1972 yılında Deniz Gezmiş, Yusuf Aslan ve Hüseyin İnan hakkında idam kararı veren Ankara Sıkıyönetim Komutanlığı 1 nolu Askeri Mahkemesi Başkanı Ali Elverdi, 15 yıl sonra idamlar konusunda Güldal Kızıldemir 'in sorularını yanıtladı. Elverdi, aslında gaddar bir insan olmadığını, icabında bir yılanı bile yakalayıp sevdiğini, söyleşiye eklememizi özellikle istedi.
Nokta: Batı ülkelerinin hemen hemen tümünde idam cezası kalkmış durumda. Türkiye'de idam cezasının tartışıldığı şu günlerde, siz olaya nasıl bakıyorsunuz?
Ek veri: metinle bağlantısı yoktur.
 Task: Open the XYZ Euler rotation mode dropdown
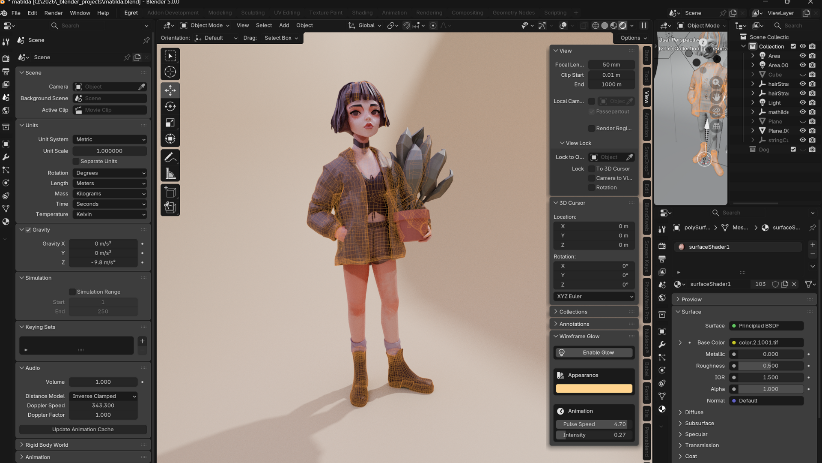point(594,296)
Elverdi: Bizim Avrupa'dan farklı durumlarımız var. Soydan gelen bir kin davası, var, üstelik bizim dinimizin icabı da var. Kısasa kısas, yani yapana yapılır. Öldürdüyse canı alınır. Bu doğrudur demiyorum ama, doğruymuş gibi davranan çok Türkiye'de.
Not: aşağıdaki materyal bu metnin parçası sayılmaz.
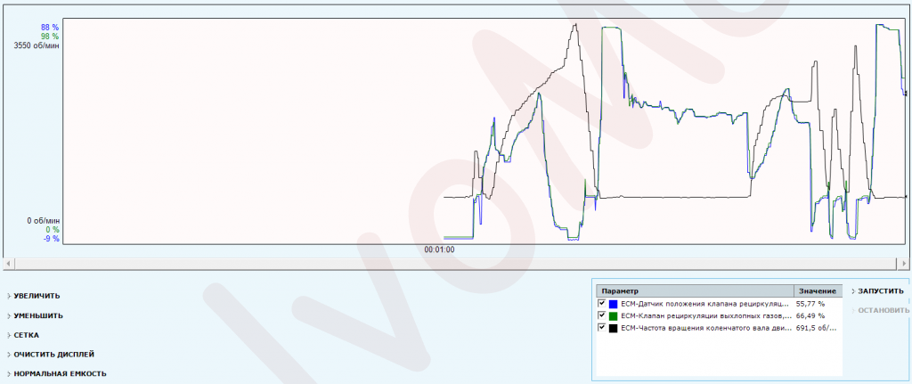Click the УМЕНЬШИТЬ zoom-out command
Screen dimensions: 912x384
pyautogui.click(x=37, y=315)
Nokta: Söylediğiniz bu kısasa kısas anlayışı siyasi nedenle idamları pek açıklamıyor.
Elverdi: İlle de kısas diye bir şey yok. Öldürmeyene de idam cezası verilir. Mesela vatan haini, vatanının sırlarını bir ülkeye satmış. Veya ideolojisi öyle istiyor, kendisi aslen Türk değil, karışık. Buna da idam cezası verilir.
Nokta: Türkiye'de farklı dönemlerde siyasi nedenlerle idam edilen kişilerin tümünü vatan haini olarak mı görüyorsunuz?
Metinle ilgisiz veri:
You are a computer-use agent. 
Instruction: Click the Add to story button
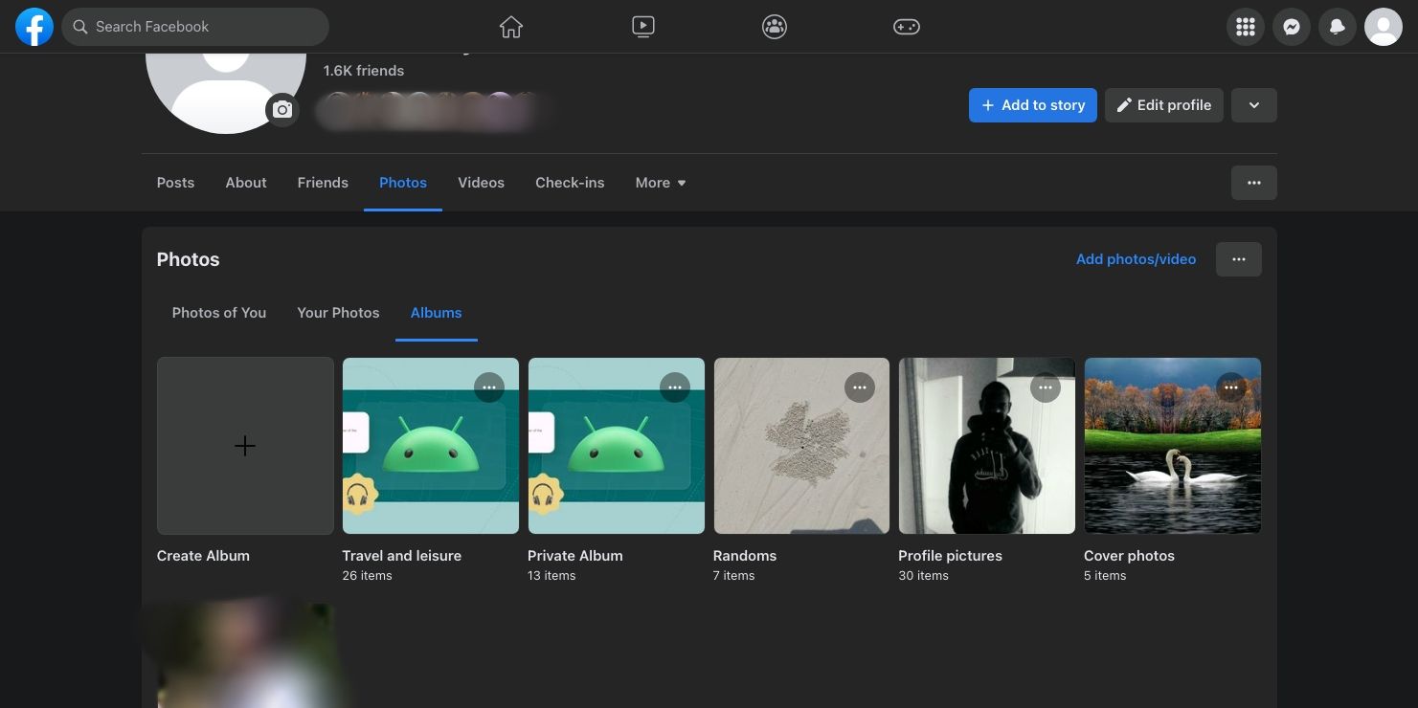click(1032, 105)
Elverdi: Hayır. Menderes'lerin-ki demokratik ve tarafsız bir mahkeme değildi. Onlar uydurma mahkemelerdi. Köpek davası, bebek davası derken üç kişiyi şehit ettiler, asmadılar. İdam hükmü değil bu.
Nokta: Siz Menderes'ler için şehit edildiler diyorsunuz, Talat Aydemir'ler ve Deniz Gezmiş'ler için de aynı görüşü savunan kesimler var. İdam cezaları şu veya bu şekilde tartışılıyor...
Elverdi: Menderes'ler vatan haini olarak ne yaptılar? Onları asan ihtilaldi.
Nokta: O zaman Deniz'leri asan da 12 Mart idi denebilir mi?
Elverdi: Denemez. 12Mart'tan sonra sıkıyönetim geldi, anarşistler yakalandı ve ortalık düzeldi. Ama, seçimlerden sonra afla yine hapishaneleri boşalttılar.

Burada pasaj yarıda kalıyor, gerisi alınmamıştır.